Montana is one of the windiest states in the country! In fact, our wind energy potential ranks among the top five of all 50 states. Dozens of Montanans are harnessing the wind to produce electricity and reduce their utility bills. Nationwide, there are 100,000 small wind turbines in operation! Like many small-scale renewable energy systems, small-scale wind systems can be connected to the grid, or can be off-grid systems.
If your home or business is connected to the electricity grid, you can connect your system to the grid as well. This allows you to buy utility power when the wind isn't blowing, rather than requiring battery backup. In addition, when your wind system is generating more electricity than you are consuming, this electricity can flow back onto the grid if your utility has an active net-metering program. Net-metering allows to you earn credits for the excess energy you generate and share onto the grid, which you can then use to cover your future energy usage from the grid when your wind system is not generating electricity. Contact your electric utility for more information about their net-metering policy.
Off-grid wind energy systems, also called standalone systems, are appropriate in remote areas without access to the grid, and are often much less costly than running a power line to connect to the grid. Standalone systems require batteries or another form of energy backup to provide power when the wind isn't blowing. It is a good idea to discuss off-grid generation with a renewable energy system installer. Generating your own energy off-grid has its challenges, and your installer can talk through the trade-offs in cost and generation system options.
What size wind system do I need?
"Small" wind turbines can range in size from less than 1 kW up to 100 kW. For a household or small business, 10 kW or less is sufficient. The turbine picture on this page is 10 kW. By contrast, the large commercial turbines at Montana's Judith Gap Wind Farm are 1,500 kW each, and one machine provides enough power for 300 homes. For wind power to make sense for you, you need to live in a place with an average annual wind speed of at least 9-10 miles/hour. Because wind speed increases the farther you get from the ground, it's important to have a tall enough tower; 30 feet minimum or higher depending on your location and surroundings. Obstacles such as trees and buildings cause turbulence that reduces the efficiency of wind turbines so it is important to design your wind turbine's tower high enough to avoid them, usually at least 25 feet taller than anything for 250 feet in any direction. It is also necessary to ensure that wind systems are permitted by local zoning rules.
How much will it cost?
The price of a small wind system varies enormously - anywhere from $5,000 to $50,000 - depending on the size of the turbine, the tower height, location, and other factors. Incentives and tax credits may be available to significantly reduce the price of small wind systems. One of the best ways to ensure your renewable energy system pencils out financially is to first transition your home or business to rely on electricity instead of natural gas or propane, and to invest in energy efficiency measures. To learn more, see our resources on Efficiency and Electrification.

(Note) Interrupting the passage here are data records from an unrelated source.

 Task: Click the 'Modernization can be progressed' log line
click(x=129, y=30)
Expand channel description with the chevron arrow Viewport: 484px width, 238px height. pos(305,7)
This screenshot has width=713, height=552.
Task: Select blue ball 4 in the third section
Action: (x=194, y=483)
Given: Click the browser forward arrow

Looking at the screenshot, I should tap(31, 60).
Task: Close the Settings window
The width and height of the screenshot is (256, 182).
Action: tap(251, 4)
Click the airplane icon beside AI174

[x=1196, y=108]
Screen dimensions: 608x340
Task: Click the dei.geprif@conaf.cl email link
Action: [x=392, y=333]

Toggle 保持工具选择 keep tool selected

What incentives and tax credits are available?
There are several options available. Visit our Financing and Incentives page for more information on your options. You should also learn about how net metering will help you get the most out of your investment.
Where can I find an installer?
The column on the right hand side of this page lists a number of installers operating in Montana. These companies are all MREA members! You can also visit our full Installer Directory for an interactive map of installers.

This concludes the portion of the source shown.